#persist

ILAMB working group meeting, Nov 15-17, 2011 NCEAS, Santa Barbara
--------------------------------------------------------------------------------------------------------

Participants
Steve Aulenbach
Bob Cook
Forrest Hoffman
Debbie Huntzinger
Matt Jones
Steve Kelling
Shishi Liu
Yiqi Luo
Anna Michalak
Bill Michener
Mingquan Mu
Giri Palanisamy
Jim Randerson
Christopher Schwalm
Claudio Silva
Kathe Todd-Brown
Vineet Yadav
Yaxing Wei

-- What does ILAMB want/need from CI?
    -- desktop tool for intercomparison
        e.g., VisTrails
    -- web-based tool for accessing scoring models and graphic comparisons (e.g., difference plots)
        -- More formal evaluation of benchmarking
    -- clear lineage for model system output
    -- want clean documentation of model outputs, metadata, how they did the comparison
        -- web based tool for creating this documentation
    -- formalize the 'metrics' for intercomparison
    -- ability to handle evolving models and evolving data sets
        -- versioning, retention of old versions, and advertising of new versions for both
    -- model output is very standardized, but gridding is not standardized
        -- netCDF output
        
    -- VisTrails could fit in
    
    -- need visualization tool for exploring and comparing model outputs
        -- ability to synchronize variables in various windows
        -- linking and brushing techniques for animated time series
        -- existing tools are all snapshots, non-interactive
        -- try to detect time of divergence of model outputs (start from same driver data, then diverge as dynamics of model kick in)
        -- netcdf file at monthly resolution could work seemlessly across models
        
    -- compare to atmospheric model comparison tools
        -- these work with Earth Systems Grid nodes
        -- James Randerson mentioned CMOR (http://www2-pcmdi.llnl.gov/cmor )
        -- CDAT -- for model diagnostics ( http://www2-pcmdi.llnl.gov/cdat )
        -- (should probably use UV-CDAT -- http://uv-cdat.llnl.gov/ http://uv-cdat.llnl.gov/wiki - better installation instructions)
        
    -- From Randerson
 DataOne Resource:
         -- Architecture documentation: https://mule1.dataone.org/ArchitectureDocs-current/index.html
         -- list of metadata standards: http://mule1.dataone.org/ArchitectureDocs-current/design/WhatIsData.html
         -- details about the search metadata: https://mule1.dataone.org/ArchitectureDocs-current/design/SearchMetadata.html?highlight=fgdc#id1 [a set of common properties shared by different metadata standards from the above list]
         
-- Short term goals
    -- use R and Matlab and NCL for intercomparison work
    -- tight time schedule (MsTMIP) to get a lot of the evaluation done (end of grant)
        -- global simulations at 0.5 degree
        -- North American aims at 0.25 degree in the spatial area of (W: -170, S: 10, E: -50, N: 84)
        
        
DataONE WG could focus on two areas:
    1) Model intercomparison
    2) Model output visualization
    
    For each of these, gather the:
        -- requirements
        -- metrics
        -- data sets needed
        
CMIP5/MsTMIP variable Selection Criteria
1) Eco system variables:
    - net ecosystem exchange (GPP, LAI, NPP, NEP, RA, RH, soil carbon, biomass, litter carbon, flux between organic carbon pools)
    - physical variables (precip, air temp, soil temp, humidity, solar radiation, CO2 level)

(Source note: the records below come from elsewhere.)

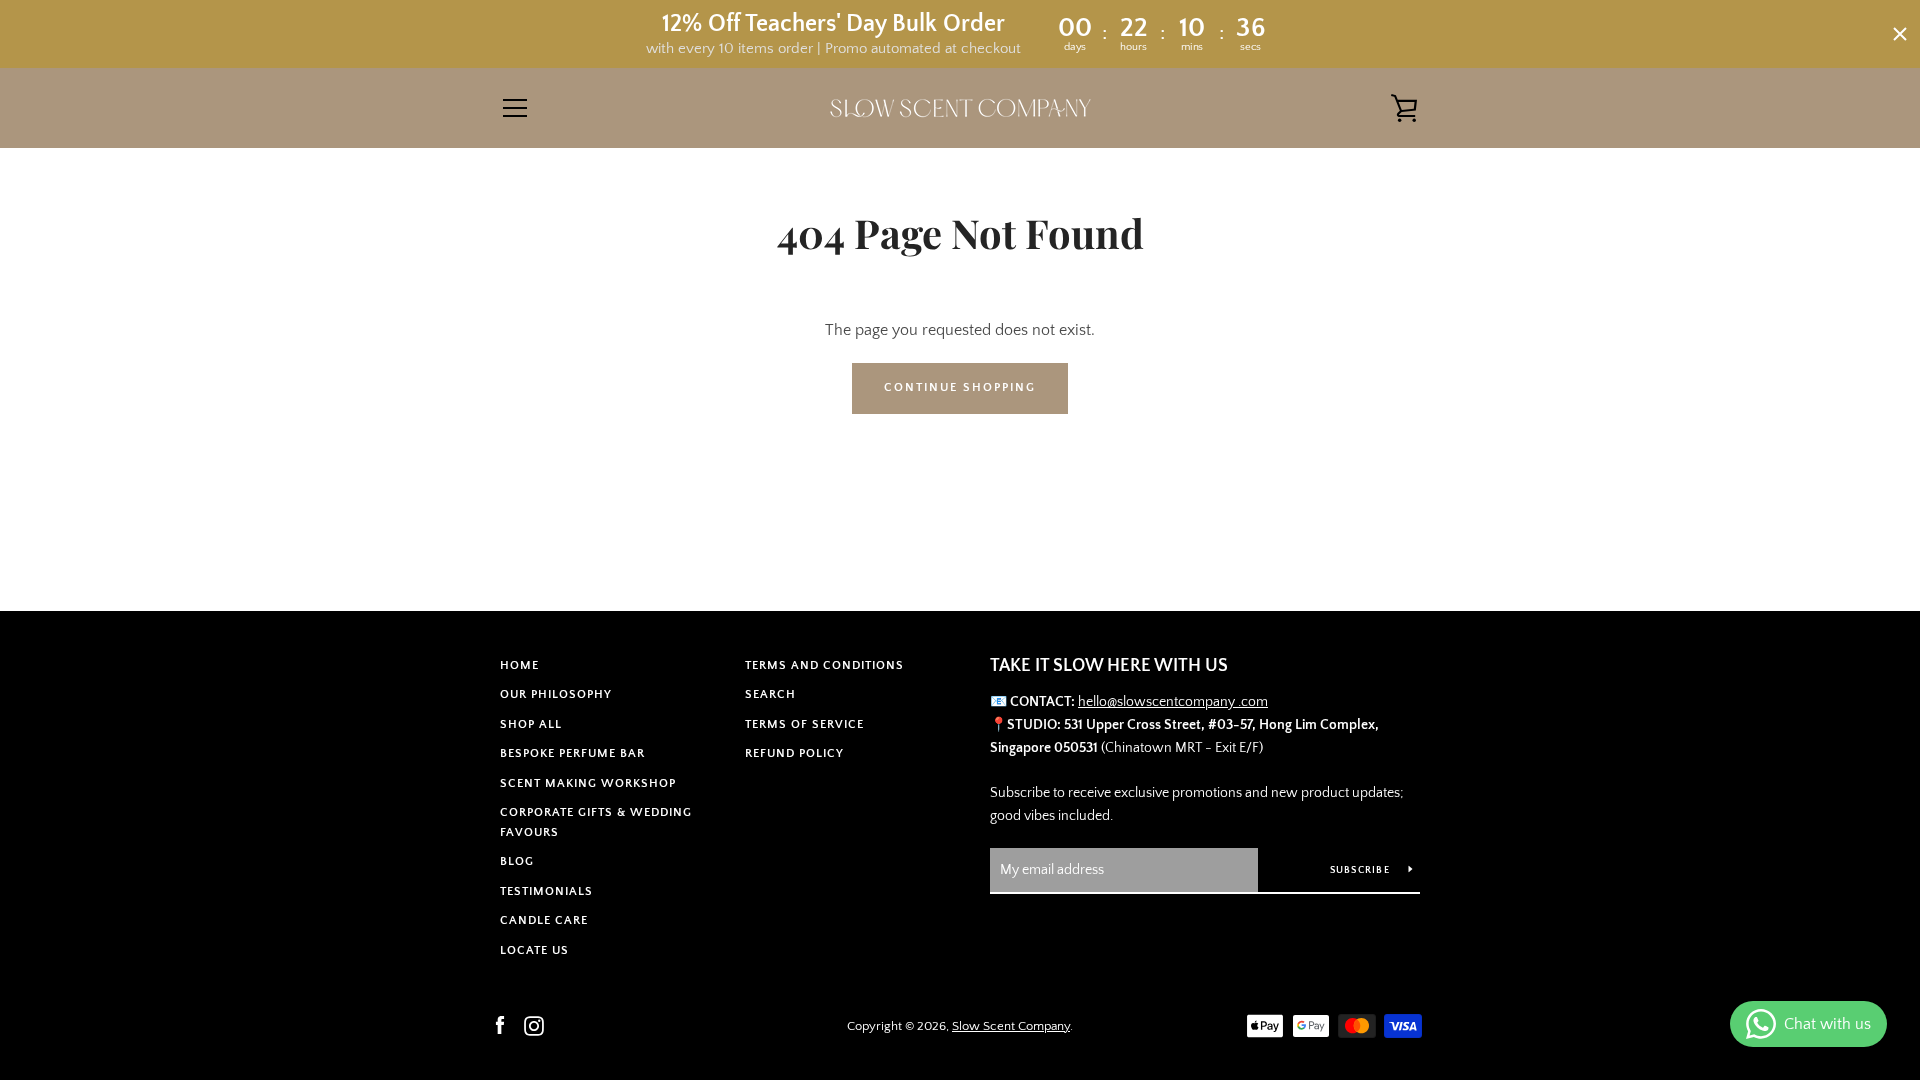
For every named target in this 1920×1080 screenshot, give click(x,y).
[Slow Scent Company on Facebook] (500, 1025)
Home (519, 665)
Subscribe (1362, 870)
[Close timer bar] (1900, 34)
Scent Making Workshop (588, 783)
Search (770, 694)
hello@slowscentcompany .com (1173, 702)
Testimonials (546, 891)
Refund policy (794, 753)
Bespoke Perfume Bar (572, 753)
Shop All (531, 724)
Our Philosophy (556, 694)
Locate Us (534, 950)
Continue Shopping (960, 387)
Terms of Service (804, 724)
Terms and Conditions (824, 665)
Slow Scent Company (1011, 1026)
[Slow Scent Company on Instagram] (534, 1025)
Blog (517, 861)
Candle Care (544, 920)
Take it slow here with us (1109, 666)
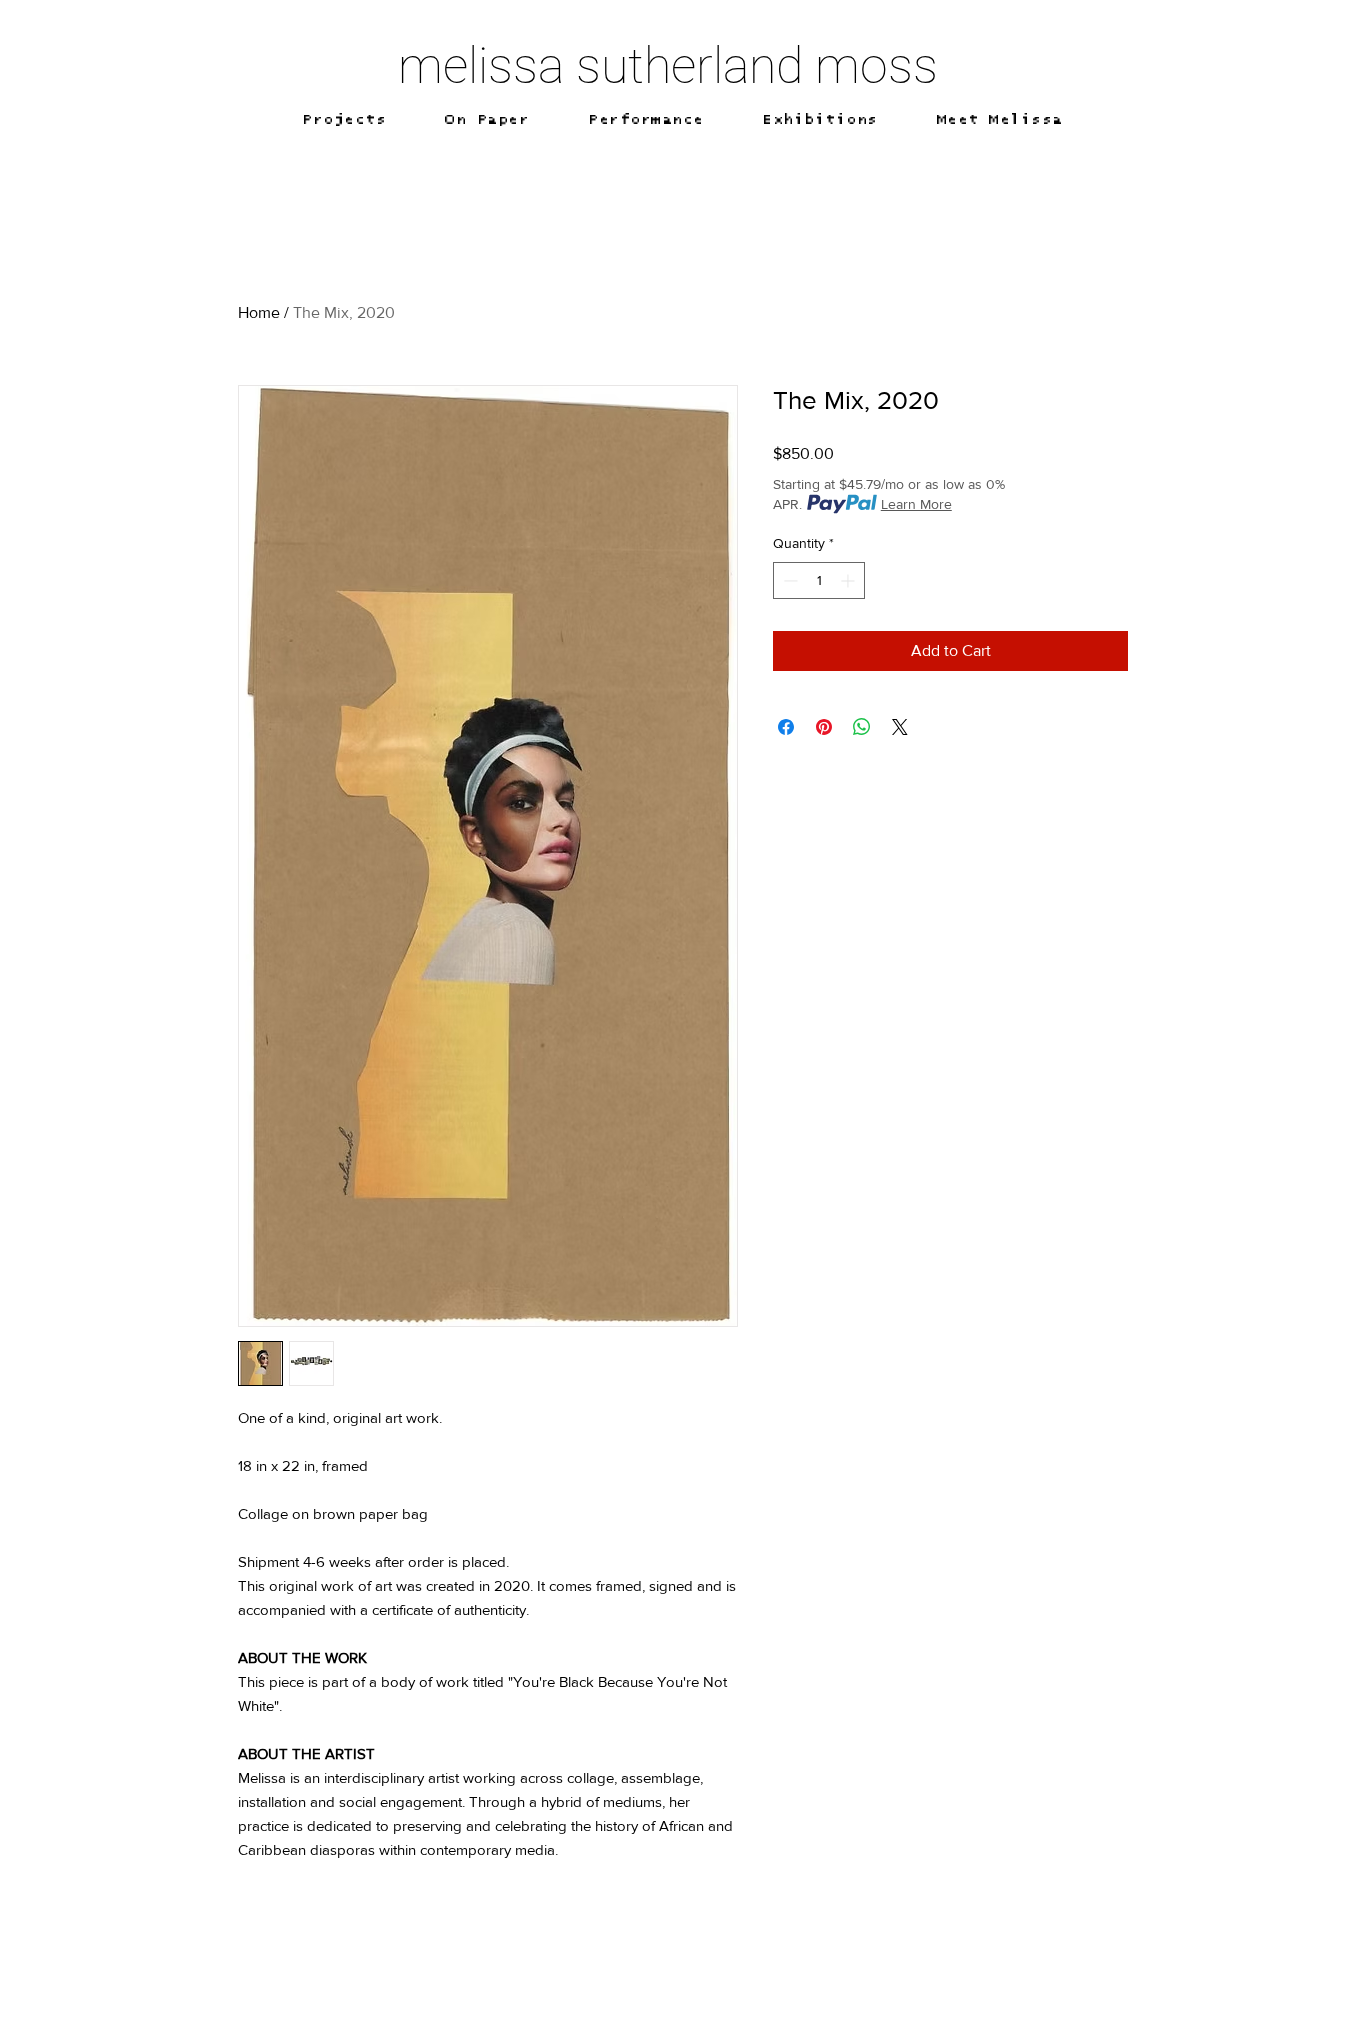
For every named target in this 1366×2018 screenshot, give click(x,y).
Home (259, 312)
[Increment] (849, 580)
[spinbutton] (819, 580)
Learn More (916, 504)
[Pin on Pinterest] (824, 727)
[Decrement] (788, 580)
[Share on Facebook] (786, 727)
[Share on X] (900, 727)
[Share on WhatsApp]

    CMIP5 variables:http://cmip-pcmdi.llnl.gov/cmip5/docs/standard_output.pdf 
    MsTMIP output variables:
      - variable names follow ALMA convention: http://www.lmd.jussieu.fr/~polcher/ALMA/convention_output_3.html

2) Experiments:
    - CMIP5: Historical, Historical ESM, RCP8.5, RCP8.5 ESM 
      ESM - Earth System Model (forced with emissions instead of assigned CO2 concentrations) 
    - MsTMIP global simulations: BG1 (best estimate: climate + LULUC+ CO2 + N2), SG1 (climate only), SG2 (climate + land use change), SG3 (climate + land-use change + CO2 ).

Wednesday November 16 Discussions

1.  CI Framework Questions
    standards:  file format, metadata, &  ??
    File format:  netCDF-3, netCDF-4 (classic model), HDF-5
    file structure convention:  CF-1.x 

   ILAMB: CF-1.4  netCDF-3
   MsTMIP: CF-1.4 netCDF-3 (variable naming convention follows ALMA)
   SI2: HDF 4/5, HDF-EOS 2/5, considering netCDF  (for both input and output)
   
   Metadata Standards:
   - FGDC, EML, ISO
   - a cross walking between FGDC to ISO 19115 is available, and, EML and ISO is going on
   - DataONE focuses on integration instead of building new standards 
   - shall all the data to be made discoverable, a common set of discoverable metadata attribtues: https://mule1.dataone.org/ArchitectureDocs-current/design/SearchMetadata.html?highlight=fgdc#id1
   
    "if you can do it this way..."
    EVA would like from DataONE summary of pros and cons of various standards
    DataONE needs help from the community to narrow the scope of standards to evaluate
    
    Should any questions arise:  EVA will address them
    
    
2.  Exploration / Visualization for Earth System Models
    - Can a visualization tool similar to the birdvis be developed for carbon model intercomparison (additional funding opportunities?)
    - Purpose of visualization: to display research results (generation of publication-ready plots), or to help with the research, or both?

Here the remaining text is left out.